Pacquiao hampered by shoulder injury

Manny Pacquiao is embraced by Floyd Mayweather Jr., as trainer Freddie Roach, left, looks on during a press conference following their welterweight title fight on Saturday, May 2, 2015 in Las Vegas. Mayweather defeated Pacquiao in a unanimous decision. AP/John Locher

LAS VEGAS - Manny Pacquiao admitted entering today's fight with a disadvantage, claiming he hurt his right shoulder in sparring three weeks before he fought and lost to Floyd Mayweather Jr.

Pacquiao was supposed to get shots, but the Nevada State Athletic Commission (NSAC), which supervised the fight, wouldn't allow him to since he didn't declare the injury in a medical form.

The Filipino icon yielded a unanimous decision to a calculating Mayweather in front of over 16,000 fans at the MGM Grand Garden Arena here. But he said the outcome would have been different if his shoulder was okay.

The injury, he claimed, prevented him from throwing powerful right hooks throughout the fight.

"Even though I hurt my shoulder, I didn't complain. It's all part of the game," said Pacquiao, who even thought of pulling out of the richest fight ever but still decided to push through.

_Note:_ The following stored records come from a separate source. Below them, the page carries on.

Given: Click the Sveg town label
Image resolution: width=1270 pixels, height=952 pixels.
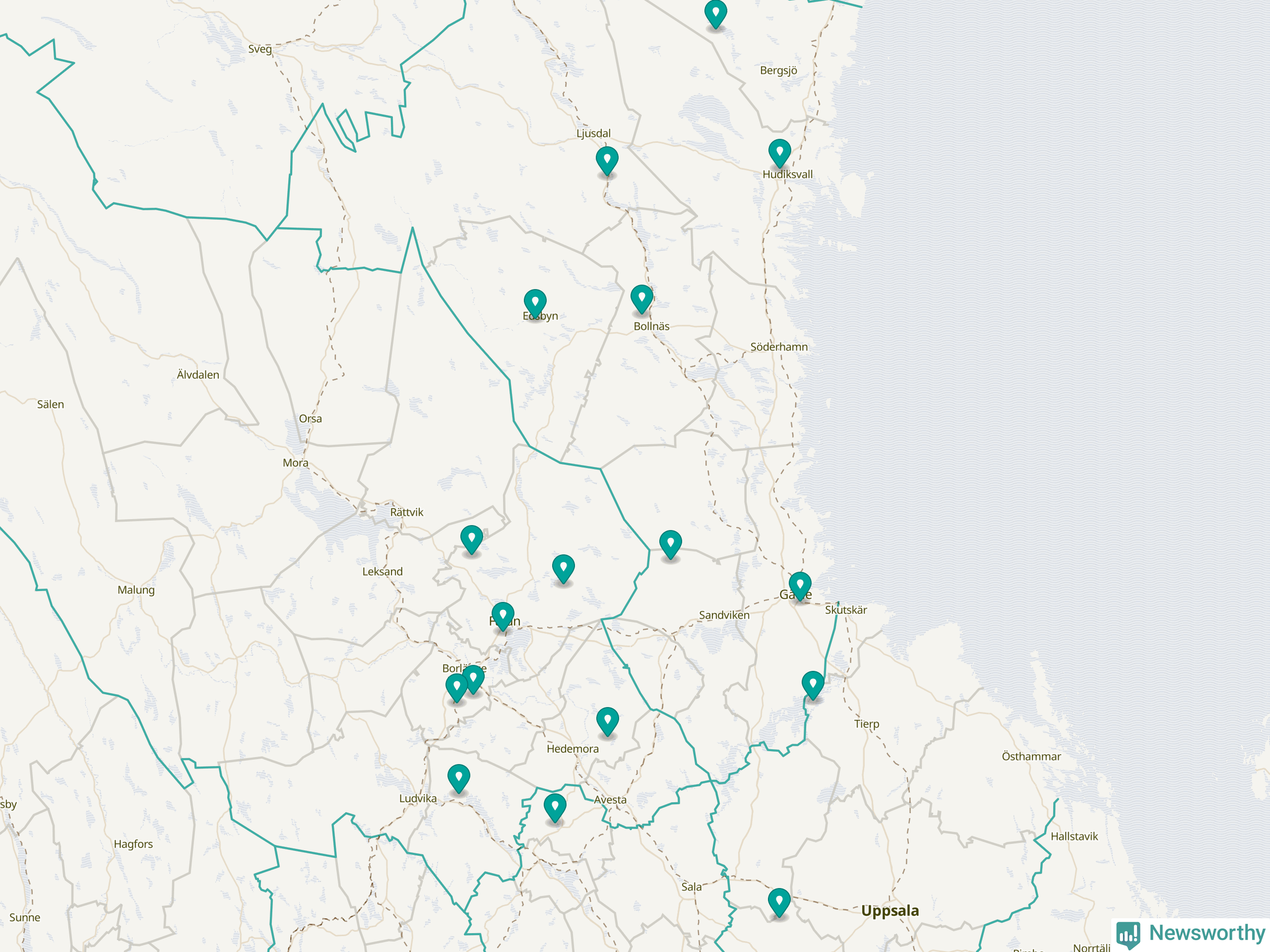Looking at the screenshot, I should 259,49.
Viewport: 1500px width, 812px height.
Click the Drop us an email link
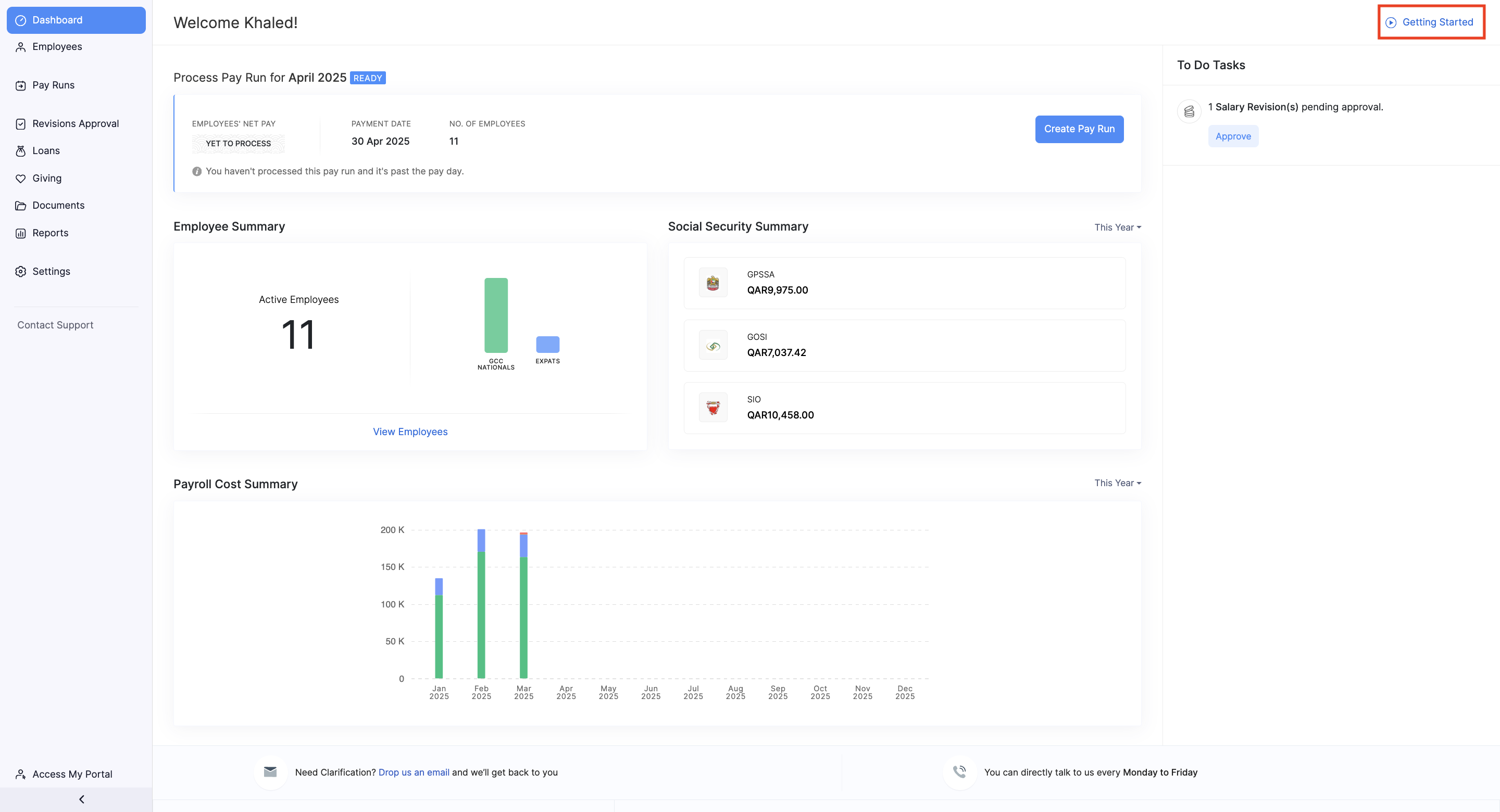pyautogui.click(x=414, y=772)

Pacquiao's promoter Bob Arum said it was the same shoulder injury that forced Los Angeles Lakers superstar Kobe Bryant to sit out the rest of the 2014-2015 NBA season.

The bum shoulder, Arum claimed, forced Pacquiao to resort to jabs instead of right hooks.

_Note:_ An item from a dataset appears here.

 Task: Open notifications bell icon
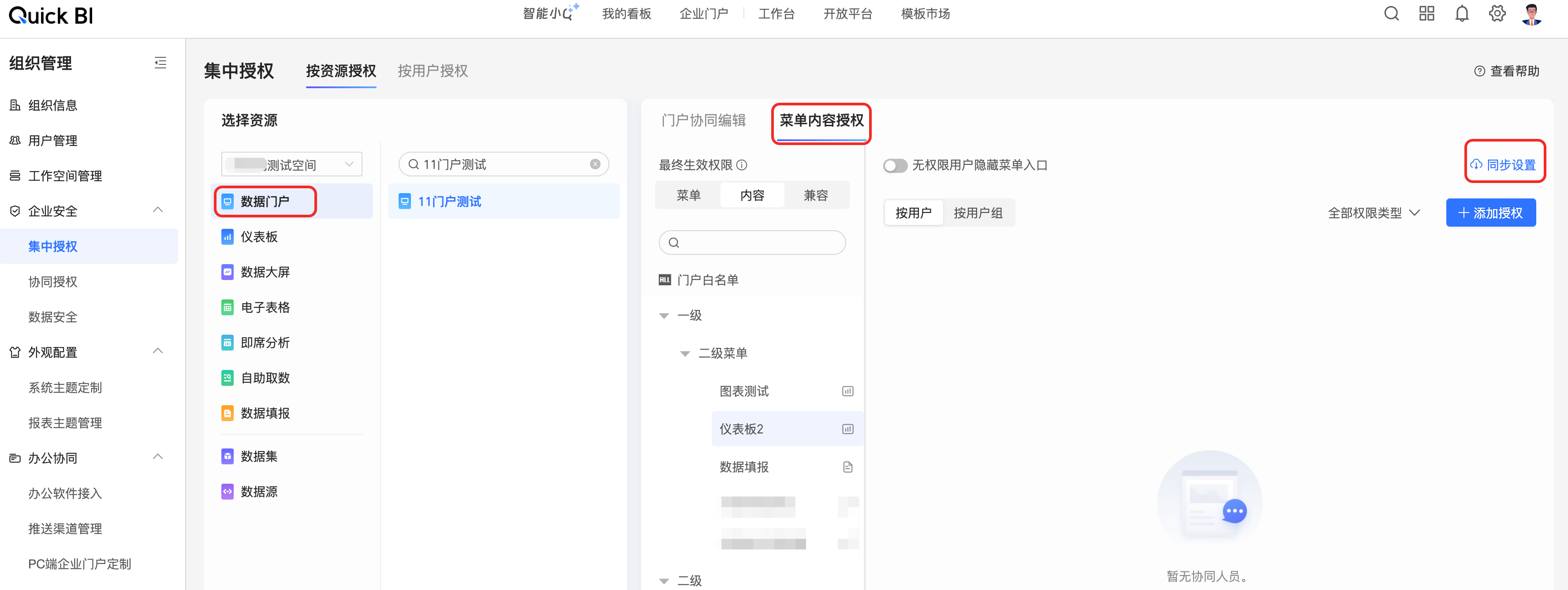(x=1461, y=13)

"You guys saw the fight yourself. When you review the film, you'll see how infrequently he threw the right," Arum told reporters at the post-fight conference.

According, NSAC chairman Francisco Aguilar he just learned of Pacquiao's injury a few hours before the fight.

"A legal filing (about the injury) has to be filed with the commission five days before the fight. There was no filing made. We would have dealt with it had we known about it earlier," Aguilar told reporters.

Pacquiao was supposed to take injections of bupivacaine, celestone and lidocaine, which are numbing agents that are not considered to enhance performance.

"There was no point to consider approving the injections because there was no proof of the injury. These are not prohibited substances. Why are they prohibited on fight night is the fact that you're allowing a fighter to enter the ring in an unnatural state.  And when you give them painkillers, or something that could numb a body part, they don't know what's actually occurring to their body in the ring."

"We need the fighters to be truthful in these situations so we can make the proper evaluations and determine whether or not the fighter should be in the ring. It's all in the name of safety," Aguilar added.

Despite the injury, Pacquiao still pressed the action against Mayweather, who responded with accurate counters and jabs to keep his foe at bay.

Mayweather himself brushed off Pacquiao's supposed injury.

"I've had injuries (during fights). But I always find a way to win," he said.